[[ Source material, beginning ]]
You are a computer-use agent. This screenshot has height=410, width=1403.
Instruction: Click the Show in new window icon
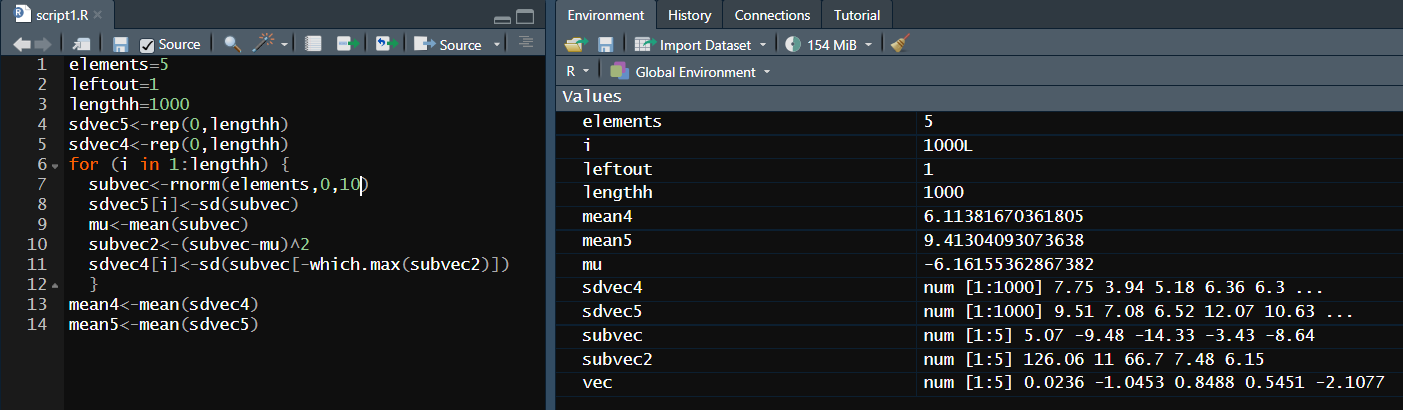point(82,44)
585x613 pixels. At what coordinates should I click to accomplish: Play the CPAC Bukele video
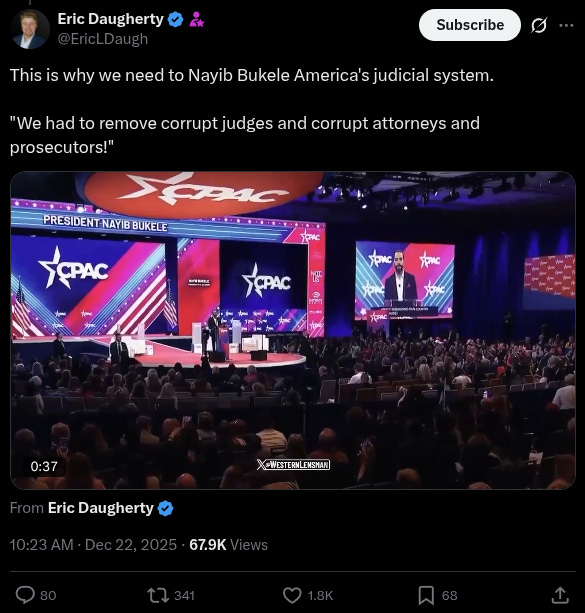click(x=293, y=330)
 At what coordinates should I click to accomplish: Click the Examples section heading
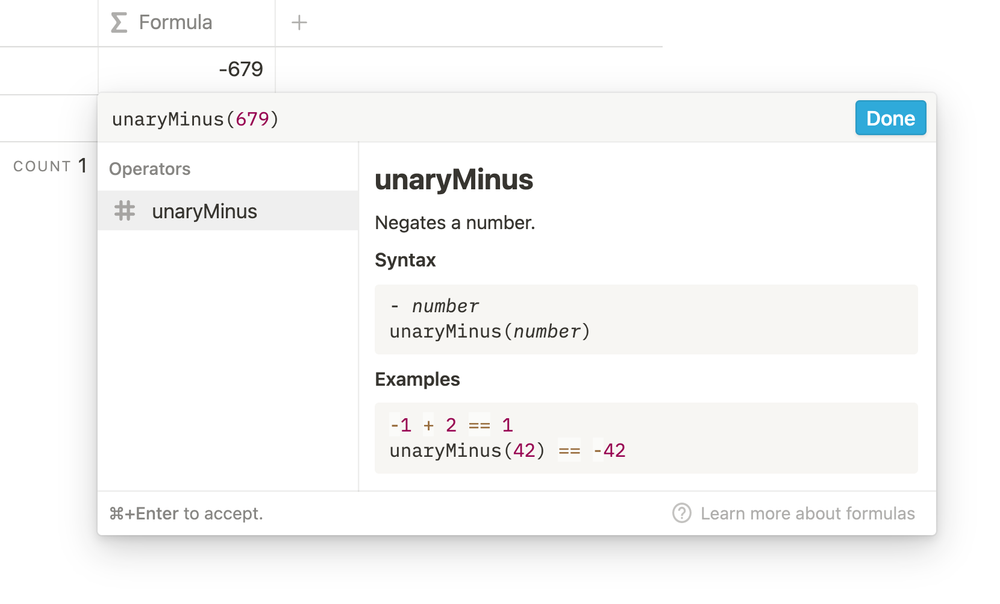point(417,379)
[[ Source material, end ]]
» **Action item**
Your copy of the records must match them exactly, except that no pictures appear in it.

» **Solution to this task**
You are a computer-use agent. This screenshot has height=410, width=1403.
Instruction: Click the Show in new window icon
point(82,44)
585x613 pixels. At what coordinates should I click to accomplish: Play the CPAC Bukele video
click(x=293, y=330)
 At what coordinates should I click to accomplish: Click the Examples section heading
point(417,379)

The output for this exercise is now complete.